Quote:
Originally Posted by Casey Try 10ms at 2 Hz Tap spacing should be such that there is a good chance that the delay between taps can be seen as enough to assure decorrelated signals. Statistically it turns out that 50ms or more will work on average over many tap pairs. Without statistical deccorelation you will have, as you have found, very strong comb filtering effects. |
Perhaps that is why an algorithm that sounds good at as big of a setting as possible may sound good, but as the size goes down, the combing gets worse? Would I be smart to fade taps out (so they drop out gradually) at small sizes? A tap spacing of 50-80ms at canyon size becomes 5ms in a smallish living room. Keeping the same amount of chorus becomes much more noticeable in a small size. A 50ms tap spacing would result in a 20 Hz peak which is nice and low. At 5ms it gets to be 200 Hz - mudfest.
Or should I be looking at changing the tap gains - rather than trying to get a smooth decay, try to reduce combing by alternating and modifying tap gains somehow?
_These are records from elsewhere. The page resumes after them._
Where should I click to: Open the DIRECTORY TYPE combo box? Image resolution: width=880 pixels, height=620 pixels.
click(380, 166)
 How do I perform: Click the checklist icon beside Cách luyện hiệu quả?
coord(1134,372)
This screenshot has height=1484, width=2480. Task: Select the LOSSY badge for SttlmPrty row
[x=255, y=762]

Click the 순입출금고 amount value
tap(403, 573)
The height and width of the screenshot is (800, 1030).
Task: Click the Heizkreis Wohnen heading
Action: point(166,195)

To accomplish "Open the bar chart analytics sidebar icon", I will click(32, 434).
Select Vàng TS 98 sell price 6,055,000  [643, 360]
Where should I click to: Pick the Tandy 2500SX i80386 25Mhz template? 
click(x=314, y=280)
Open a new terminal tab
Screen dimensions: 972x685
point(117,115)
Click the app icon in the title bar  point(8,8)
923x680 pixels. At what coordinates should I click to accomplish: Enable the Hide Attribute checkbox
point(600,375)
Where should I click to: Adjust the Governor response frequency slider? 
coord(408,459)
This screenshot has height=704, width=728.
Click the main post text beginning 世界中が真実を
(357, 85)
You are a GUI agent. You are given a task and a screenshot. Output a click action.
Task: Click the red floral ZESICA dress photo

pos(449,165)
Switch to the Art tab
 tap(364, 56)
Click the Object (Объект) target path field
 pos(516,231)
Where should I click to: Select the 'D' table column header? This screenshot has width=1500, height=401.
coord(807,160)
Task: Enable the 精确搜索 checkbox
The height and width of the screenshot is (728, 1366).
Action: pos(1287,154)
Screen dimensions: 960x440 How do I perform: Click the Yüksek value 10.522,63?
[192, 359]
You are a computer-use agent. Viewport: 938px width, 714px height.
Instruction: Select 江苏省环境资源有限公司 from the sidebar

I've been adjusting them for a smooth decay at canyon sizes so far. I would think that alternating tap gain signs would change the combing but maintain the density - maybe to half the frequency? What about applying acoustical diffusor patterns to the tap gains, spacings, and signs? Those equations are pretty well known, and I think I have them in an acoustic design book I have somewhere.